(MATERIAL SUPPLIED begins)

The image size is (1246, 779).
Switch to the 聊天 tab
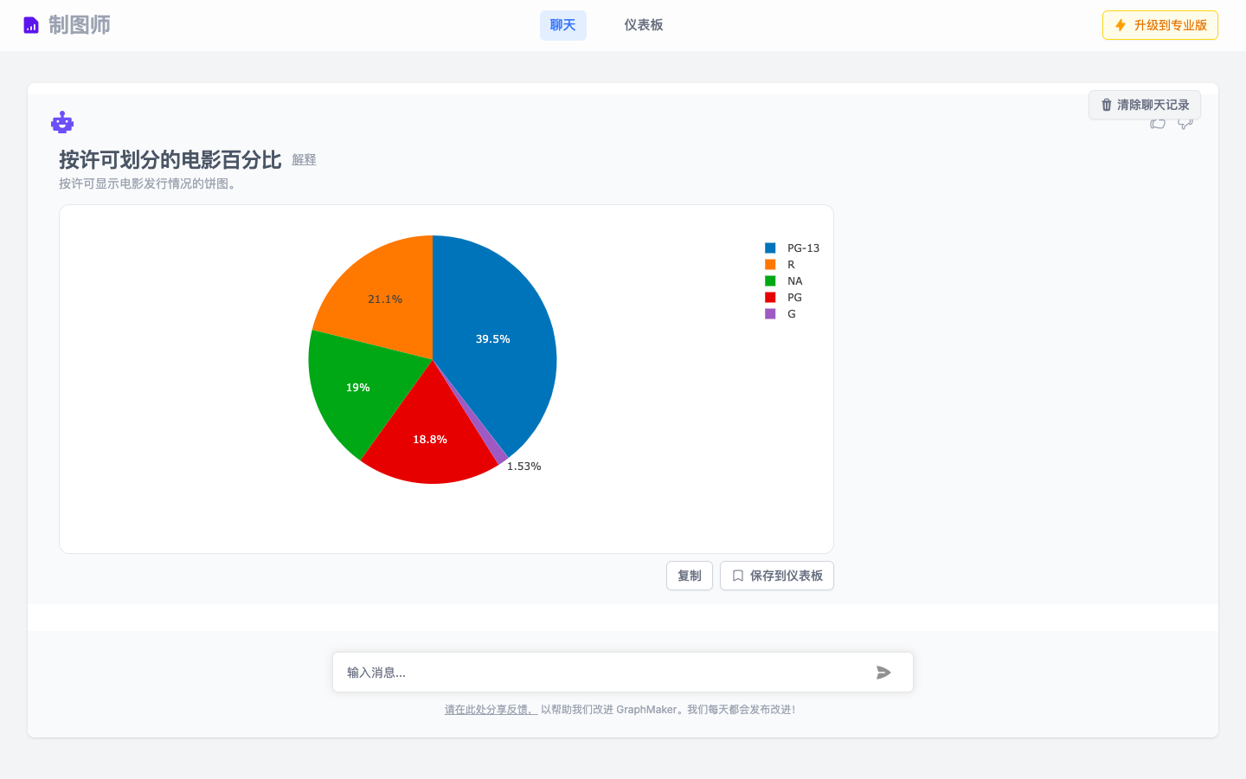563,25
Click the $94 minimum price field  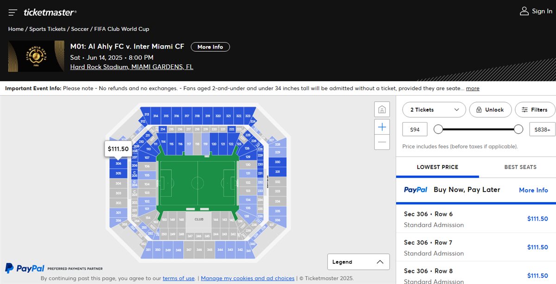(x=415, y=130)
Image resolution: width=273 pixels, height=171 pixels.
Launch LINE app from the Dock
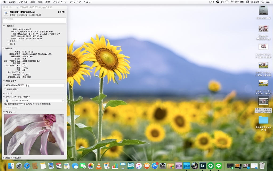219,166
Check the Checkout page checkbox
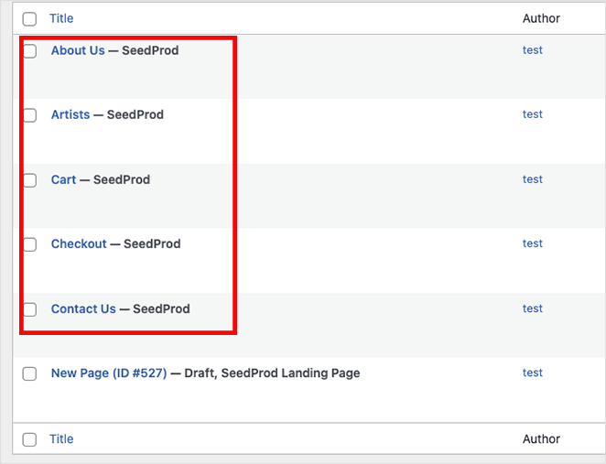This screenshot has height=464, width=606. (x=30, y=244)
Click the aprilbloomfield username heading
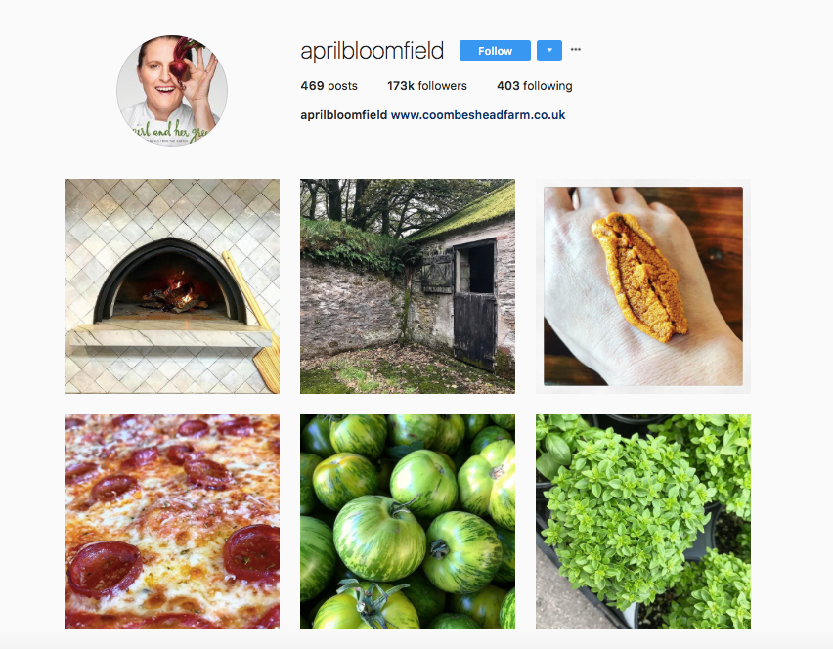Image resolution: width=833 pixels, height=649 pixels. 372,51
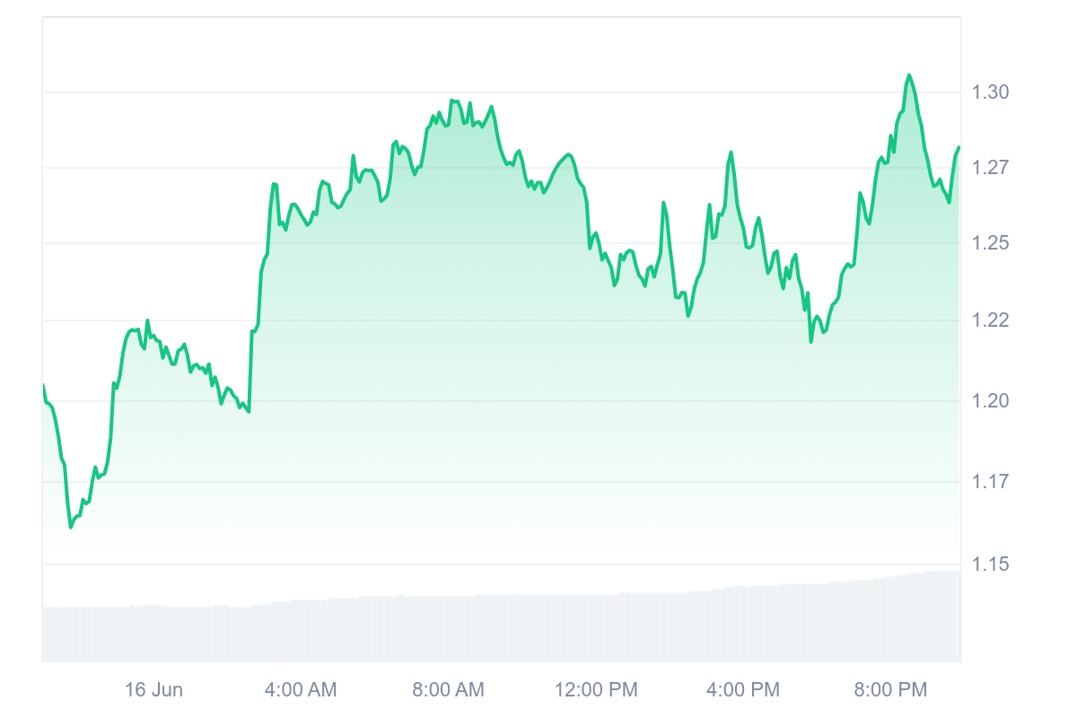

(MATERIAL SUPPLIED ends)

* [WORK ORDER] All lines from the one containing "Check the Checkout page checkbox" through the end of the entries, both ends included, should be written out exactly, with no pictures.

* [ANSWER TO THIS TASK]
Check the Checkout page checkbox
This screenshot has height=464, width=606. (x=30, y=244)
Click the aprilbloomfield username heading
Image resolution: width=833 pixels, height=649 pixels. 372,51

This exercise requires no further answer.